Sebastian Kurz: Es gibt da klare gesetzliche Regelungen, die mit den Tierschutzorganisationen auch besprochen sind. Das ist jedoch alles andere als in meinem Kompetenzbereich.

Duende Cabreras: Ich wohne in Wien-Brigittenau, wo es immer wieder Konflikte im Leben "miteinander" gibt: welche konkreten Maßnahmen würden sie ansetzen um Menschen verschiedener Herkunft zusammenzubringen und "alteingessenen" BrigittenauerInnen, die Angst vor Kopft

Sebastian Kurz: Meine Erfahrung ist, dass Ängste genommen werden und Kommunikation funktioniert sobald Deutschkenntnisse vorhanden sind. Ich selbst wohne in Meidling und habe dort neben den Negativbeispielen vorallem auch erlebt, wie die Herkunft schlagartig kein Thema mehr ist, sobald Deutschkenntnisse da sind und ganz normal am gesellschaftlichen Leben teilgenommen wird.

Vorbereiter: Was verstehen Sie unter miteinander leben, anhand eines Beispiels im Alltagsleben.

Sebastian Kurz: Ich habe in meiner Schulzeit, Studienzeit und im Job immer ein total durchmischtes Umfeld gehabt. Es waren Katholiken, Muslime und Atheisten dabei und es waren Menschen mit unterschiedlicher Herkunft dabei. Wenn man sich gegenseitig mit Respekt behandelt, gemeinsame Ziele oder Herausforderungen hat, dann funktioniert ein Miteinander.

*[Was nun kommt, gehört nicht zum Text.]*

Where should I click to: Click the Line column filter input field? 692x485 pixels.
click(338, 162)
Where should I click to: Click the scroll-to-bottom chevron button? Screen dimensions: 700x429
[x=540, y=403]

Jetzt!: wird in der derzeitigen debatte nicht zu sehr der augenmerk auf religion gelegt und immer von "den muslimen" gesprochen? österreicher sehen sich doch auch kaum vordergründig als katholiken etc., ein mensch ist nicht nur religiös, sondern wie alle au

Sebastian Kurz: Ich habe von Anfang an immer betont, dass Integration wesentlich mehr ist als nur die Auseinandersetzung mit dem Islamthema. Natürlich gibt es aber auch Zahlen die uns zeigen, dass die Herausforderungen in Österreich im Integrationsbereich bei manchen Herkunftsländern oder Religionsgruppen im Durchschnitt größer sind. Das sollte aber nicht Anlass für Verallgemeinerung und Hetze sein, sondern vielmehr um gezielt auf diese Gruppen zuzugehen.

Schwedenbombe: Was ist Ihre Meinung zu einer Parteineugründung, sehen Sie dafür Bedarf bzw. Nachfrage in der politischen Landschaft?

Sebastian Kurz: Ob dafür Bedarf besteht oder nicht, entscheidet niemals der Politiker, sondern immer nur der Wähler. Ich glaube vielmehr, dass unsere politischen Landschaft eine Versachlichung gut täte.

Luke-Skywalker: Herr Kurz, Sie haben beim Voting Tageszeitung "Heute" zum schönstens Politiker Österreichs den 3. Platz erreicht. Was sagen Sie dazu

Sebastian Kurz: Ich gratuliere Werner Faymann zum ersten Platz :)

ModeratorIn: Wir danken Sebastian Kurz fürs Chatten. Danke auch, liebe User, für Ihre Fragen.

Sebastian Kurz: Herzlichen Dank für die Fragen.